Alors que Québec poursuit l’étude du projet de loi 106, qui vise à lier la rémunération des médecins de famille à des objectifs d’accès et de performance, plusieurs médecins de Chaudière-Appalaches tirent la sonnette d’alarme.
Selon eux, le projet ajoute à une réalité déjà marquée par un manque de ressources, une surcharge administrative et des attentes irréalistes.
Dre Anne Laliberté, de la clinique de Saint-Anselme, juge inhumain de demander plus sans appui supplémentaire. Son collègue, Dr Louis Tanguay, évoque un manque d’environ 100 médecins généralistes dans la région et souligne que malgré cela, les patients orphelins sont pris en charge dans des délais raisonnables. Il dénonce une surcharge de formulaires et un manque criant de personnel de soutien.

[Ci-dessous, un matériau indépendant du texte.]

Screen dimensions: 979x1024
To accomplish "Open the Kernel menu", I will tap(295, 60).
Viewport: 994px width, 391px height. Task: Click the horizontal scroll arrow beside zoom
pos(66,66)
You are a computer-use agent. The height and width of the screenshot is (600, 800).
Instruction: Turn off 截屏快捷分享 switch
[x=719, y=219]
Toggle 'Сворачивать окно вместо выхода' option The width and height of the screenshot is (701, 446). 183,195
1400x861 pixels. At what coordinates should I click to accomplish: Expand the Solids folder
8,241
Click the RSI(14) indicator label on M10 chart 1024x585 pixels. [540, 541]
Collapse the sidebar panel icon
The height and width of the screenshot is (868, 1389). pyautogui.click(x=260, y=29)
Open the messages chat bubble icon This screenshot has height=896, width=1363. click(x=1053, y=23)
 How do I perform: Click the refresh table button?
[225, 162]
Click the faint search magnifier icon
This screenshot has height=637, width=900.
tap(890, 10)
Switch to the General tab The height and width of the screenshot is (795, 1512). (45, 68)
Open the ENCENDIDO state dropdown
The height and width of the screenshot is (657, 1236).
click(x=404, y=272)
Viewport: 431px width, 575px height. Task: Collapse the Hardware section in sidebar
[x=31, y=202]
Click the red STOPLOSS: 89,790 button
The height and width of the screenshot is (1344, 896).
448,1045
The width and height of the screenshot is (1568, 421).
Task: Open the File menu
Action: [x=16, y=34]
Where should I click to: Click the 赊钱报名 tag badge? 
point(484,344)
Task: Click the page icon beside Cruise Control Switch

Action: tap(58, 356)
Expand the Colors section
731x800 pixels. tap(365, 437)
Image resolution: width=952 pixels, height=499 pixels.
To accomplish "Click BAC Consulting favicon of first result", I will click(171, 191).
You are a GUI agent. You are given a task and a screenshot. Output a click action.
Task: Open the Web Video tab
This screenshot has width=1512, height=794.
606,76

Dre Catherine Castonguay, de Saint-Damien, indique que le projet fragilise particulièrement les petites cliniques, déjà à bout de souffle. Elle insiste sur le fait qu’une meilleure répartition des tâches entre professionnels permettrait de soulager les médecins.
Tous s’entendent pour dire que la réforme actuelle ne règle pas les causes fondamentales des problèmes d’accès, et risque même d’en aggraver certains en nuisant à l’attractivité de la médecine familiale.